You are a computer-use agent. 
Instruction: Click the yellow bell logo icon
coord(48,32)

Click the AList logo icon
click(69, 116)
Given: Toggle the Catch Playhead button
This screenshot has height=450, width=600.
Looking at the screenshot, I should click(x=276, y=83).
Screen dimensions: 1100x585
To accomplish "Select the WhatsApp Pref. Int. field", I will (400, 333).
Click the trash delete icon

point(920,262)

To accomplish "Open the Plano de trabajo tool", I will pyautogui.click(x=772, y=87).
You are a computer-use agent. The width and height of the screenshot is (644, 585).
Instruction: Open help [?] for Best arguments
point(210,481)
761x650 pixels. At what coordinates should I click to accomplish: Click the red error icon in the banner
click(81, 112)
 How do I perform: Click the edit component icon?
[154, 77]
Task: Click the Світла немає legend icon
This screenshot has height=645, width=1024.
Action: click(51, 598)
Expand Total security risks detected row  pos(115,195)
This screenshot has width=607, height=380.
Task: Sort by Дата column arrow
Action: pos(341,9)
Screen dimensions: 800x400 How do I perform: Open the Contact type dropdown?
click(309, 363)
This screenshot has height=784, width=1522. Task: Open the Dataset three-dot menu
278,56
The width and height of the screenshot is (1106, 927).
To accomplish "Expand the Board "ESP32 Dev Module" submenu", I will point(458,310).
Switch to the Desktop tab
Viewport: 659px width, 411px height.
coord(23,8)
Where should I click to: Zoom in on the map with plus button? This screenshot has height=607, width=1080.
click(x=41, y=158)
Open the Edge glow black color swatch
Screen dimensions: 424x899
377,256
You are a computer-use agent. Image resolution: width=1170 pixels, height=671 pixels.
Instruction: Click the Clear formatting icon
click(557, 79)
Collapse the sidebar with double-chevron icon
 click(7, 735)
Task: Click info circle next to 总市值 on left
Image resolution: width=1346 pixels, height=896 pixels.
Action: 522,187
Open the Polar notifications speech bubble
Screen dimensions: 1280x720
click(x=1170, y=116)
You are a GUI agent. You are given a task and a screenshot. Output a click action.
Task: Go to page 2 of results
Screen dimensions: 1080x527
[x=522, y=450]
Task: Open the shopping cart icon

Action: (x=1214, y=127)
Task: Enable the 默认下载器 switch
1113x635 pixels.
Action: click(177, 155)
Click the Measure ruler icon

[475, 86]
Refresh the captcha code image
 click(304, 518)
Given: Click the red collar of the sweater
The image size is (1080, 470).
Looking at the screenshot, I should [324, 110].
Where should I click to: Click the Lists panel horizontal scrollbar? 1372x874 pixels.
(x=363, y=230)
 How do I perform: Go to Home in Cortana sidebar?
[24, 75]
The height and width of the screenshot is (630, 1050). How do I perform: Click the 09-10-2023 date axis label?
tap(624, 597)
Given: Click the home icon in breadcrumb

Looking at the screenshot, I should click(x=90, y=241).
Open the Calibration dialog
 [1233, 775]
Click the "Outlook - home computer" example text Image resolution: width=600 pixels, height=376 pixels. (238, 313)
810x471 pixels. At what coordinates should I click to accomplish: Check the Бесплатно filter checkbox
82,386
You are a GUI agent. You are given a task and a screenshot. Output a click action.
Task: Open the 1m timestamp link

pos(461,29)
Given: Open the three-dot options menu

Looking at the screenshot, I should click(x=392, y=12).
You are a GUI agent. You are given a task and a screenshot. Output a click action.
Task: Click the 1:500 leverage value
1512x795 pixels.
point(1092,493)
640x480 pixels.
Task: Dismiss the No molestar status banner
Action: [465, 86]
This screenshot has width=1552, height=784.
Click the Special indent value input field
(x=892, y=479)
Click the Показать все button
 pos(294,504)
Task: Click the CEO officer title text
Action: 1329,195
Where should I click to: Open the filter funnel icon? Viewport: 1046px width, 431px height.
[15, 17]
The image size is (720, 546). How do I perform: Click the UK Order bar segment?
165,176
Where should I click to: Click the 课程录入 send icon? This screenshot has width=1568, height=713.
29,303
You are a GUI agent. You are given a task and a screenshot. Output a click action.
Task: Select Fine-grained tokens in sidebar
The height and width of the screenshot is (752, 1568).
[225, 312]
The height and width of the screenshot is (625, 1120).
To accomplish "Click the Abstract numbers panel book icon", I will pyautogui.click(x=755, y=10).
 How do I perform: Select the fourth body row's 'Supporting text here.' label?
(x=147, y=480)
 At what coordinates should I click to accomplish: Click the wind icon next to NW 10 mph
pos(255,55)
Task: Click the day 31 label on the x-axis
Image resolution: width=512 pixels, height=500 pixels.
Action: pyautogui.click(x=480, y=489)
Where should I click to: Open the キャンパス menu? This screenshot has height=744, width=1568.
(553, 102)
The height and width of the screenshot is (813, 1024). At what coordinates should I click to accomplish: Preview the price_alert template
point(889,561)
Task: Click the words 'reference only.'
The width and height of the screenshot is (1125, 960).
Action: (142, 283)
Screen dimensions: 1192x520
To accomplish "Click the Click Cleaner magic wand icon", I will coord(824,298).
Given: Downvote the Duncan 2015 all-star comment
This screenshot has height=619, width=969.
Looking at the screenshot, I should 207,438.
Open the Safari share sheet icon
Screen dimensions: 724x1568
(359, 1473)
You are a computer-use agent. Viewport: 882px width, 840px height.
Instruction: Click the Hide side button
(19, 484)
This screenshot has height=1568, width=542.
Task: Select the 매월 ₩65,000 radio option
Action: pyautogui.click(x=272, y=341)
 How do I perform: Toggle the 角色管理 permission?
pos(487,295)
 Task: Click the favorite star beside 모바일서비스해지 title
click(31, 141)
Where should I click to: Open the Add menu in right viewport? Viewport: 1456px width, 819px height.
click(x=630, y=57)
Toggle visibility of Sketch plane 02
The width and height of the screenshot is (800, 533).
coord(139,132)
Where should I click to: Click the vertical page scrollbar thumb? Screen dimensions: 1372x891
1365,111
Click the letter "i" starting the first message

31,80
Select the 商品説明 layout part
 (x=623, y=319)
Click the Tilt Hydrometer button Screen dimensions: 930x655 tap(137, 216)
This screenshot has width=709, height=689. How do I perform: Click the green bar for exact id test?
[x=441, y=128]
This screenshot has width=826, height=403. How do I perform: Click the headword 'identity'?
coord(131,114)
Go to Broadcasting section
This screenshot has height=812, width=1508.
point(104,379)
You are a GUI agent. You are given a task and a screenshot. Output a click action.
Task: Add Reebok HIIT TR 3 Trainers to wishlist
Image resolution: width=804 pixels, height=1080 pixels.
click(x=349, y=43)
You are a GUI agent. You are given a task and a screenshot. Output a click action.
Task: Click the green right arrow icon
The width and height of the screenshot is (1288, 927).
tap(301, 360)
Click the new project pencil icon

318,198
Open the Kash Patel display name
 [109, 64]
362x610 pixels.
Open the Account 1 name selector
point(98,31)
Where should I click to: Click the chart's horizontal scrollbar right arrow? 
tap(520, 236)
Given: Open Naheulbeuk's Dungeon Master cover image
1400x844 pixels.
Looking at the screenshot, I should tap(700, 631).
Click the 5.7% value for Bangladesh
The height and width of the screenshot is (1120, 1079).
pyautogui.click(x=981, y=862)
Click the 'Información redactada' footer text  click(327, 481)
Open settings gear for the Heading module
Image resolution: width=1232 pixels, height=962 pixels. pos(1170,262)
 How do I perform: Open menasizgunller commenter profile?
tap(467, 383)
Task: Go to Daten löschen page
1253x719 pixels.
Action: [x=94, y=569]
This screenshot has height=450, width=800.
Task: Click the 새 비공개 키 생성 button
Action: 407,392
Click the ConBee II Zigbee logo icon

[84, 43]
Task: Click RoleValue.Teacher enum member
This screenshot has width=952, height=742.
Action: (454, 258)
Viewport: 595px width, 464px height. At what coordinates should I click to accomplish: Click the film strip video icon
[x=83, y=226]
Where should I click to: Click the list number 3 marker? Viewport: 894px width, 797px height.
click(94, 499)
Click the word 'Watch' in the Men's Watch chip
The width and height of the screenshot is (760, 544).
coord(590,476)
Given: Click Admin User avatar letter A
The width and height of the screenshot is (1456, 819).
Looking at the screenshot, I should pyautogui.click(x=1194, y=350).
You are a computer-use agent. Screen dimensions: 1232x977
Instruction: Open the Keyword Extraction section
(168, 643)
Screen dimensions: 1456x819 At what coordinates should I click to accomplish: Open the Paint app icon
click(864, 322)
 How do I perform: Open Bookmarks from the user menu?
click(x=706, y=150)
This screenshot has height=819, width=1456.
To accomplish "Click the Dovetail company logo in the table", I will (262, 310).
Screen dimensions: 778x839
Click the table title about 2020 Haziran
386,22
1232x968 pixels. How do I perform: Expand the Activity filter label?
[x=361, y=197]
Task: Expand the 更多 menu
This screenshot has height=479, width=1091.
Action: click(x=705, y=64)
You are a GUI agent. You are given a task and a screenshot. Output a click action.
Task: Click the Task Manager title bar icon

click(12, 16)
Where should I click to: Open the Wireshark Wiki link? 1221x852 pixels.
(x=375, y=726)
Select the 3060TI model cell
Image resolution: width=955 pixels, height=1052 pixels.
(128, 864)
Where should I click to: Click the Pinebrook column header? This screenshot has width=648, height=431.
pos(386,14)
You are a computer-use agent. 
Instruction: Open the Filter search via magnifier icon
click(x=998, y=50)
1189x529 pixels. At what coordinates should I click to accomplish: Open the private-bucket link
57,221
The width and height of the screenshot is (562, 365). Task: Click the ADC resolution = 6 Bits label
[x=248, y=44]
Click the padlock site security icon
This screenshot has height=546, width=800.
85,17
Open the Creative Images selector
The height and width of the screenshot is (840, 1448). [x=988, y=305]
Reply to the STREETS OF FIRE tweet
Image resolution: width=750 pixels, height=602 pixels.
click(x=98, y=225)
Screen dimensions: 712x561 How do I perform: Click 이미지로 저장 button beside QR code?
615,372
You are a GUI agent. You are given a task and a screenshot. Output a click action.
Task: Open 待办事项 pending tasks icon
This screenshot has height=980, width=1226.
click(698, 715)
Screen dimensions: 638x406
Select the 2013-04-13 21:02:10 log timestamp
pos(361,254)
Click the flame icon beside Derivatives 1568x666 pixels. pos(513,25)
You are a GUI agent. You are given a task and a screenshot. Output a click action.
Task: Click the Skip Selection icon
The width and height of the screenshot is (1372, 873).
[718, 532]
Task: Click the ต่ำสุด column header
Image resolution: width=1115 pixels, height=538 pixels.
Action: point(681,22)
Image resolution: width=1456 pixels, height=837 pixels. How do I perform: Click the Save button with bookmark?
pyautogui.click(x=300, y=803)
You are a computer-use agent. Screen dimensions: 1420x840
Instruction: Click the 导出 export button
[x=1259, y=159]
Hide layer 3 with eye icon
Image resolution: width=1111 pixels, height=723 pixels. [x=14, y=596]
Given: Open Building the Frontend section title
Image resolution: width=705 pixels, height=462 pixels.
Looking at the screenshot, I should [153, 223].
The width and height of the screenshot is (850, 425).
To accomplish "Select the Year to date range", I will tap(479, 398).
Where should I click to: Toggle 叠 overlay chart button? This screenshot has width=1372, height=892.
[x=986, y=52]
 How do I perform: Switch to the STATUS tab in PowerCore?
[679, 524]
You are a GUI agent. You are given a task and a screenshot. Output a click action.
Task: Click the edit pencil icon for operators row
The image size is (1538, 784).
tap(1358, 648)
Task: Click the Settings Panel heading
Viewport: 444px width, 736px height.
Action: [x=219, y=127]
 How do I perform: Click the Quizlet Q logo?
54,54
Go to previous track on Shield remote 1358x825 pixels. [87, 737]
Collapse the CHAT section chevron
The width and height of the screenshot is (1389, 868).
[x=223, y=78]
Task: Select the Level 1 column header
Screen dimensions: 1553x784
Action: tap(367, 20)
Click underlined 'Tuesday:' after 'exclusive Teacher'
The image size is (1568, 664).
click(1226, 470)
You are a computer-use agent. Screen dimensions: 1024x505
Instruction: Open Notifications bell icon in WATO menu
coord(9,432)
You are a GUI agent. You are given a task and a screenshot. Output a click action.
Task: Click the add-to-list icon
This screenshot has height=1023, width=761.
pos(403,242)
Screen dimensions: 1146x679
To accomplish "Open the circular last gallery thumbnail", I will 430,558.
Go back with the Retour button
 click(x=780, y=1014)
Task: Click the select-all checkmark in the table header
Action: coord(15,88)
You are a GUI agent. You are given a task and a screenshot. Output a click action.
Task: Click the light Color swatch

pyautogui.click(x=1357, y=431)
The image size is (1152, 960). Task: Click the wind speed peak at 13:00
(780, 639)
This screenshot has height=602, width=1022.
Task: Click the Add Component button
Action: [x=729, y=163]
——
## Challenge
Reproduce the stretch of the material from "Where should I click to: Click the Lists" through "tap(624, 597)", with "horizontal scrollbar" replaced by "vertical scrollbar" and everything else left unchanged.

## Solved exercise
Where should I click to: Click the Lists panel vertical scrollbar? 1372x874 pixels.
(x=363, y=230)
 How do I perform: Go to Home in Cortana sidebar?
[24, 75]
The height and width of the screenshot is (630, 1050). How do I perform: Click the 09-10-2023 date axis label?
tap(624, 597)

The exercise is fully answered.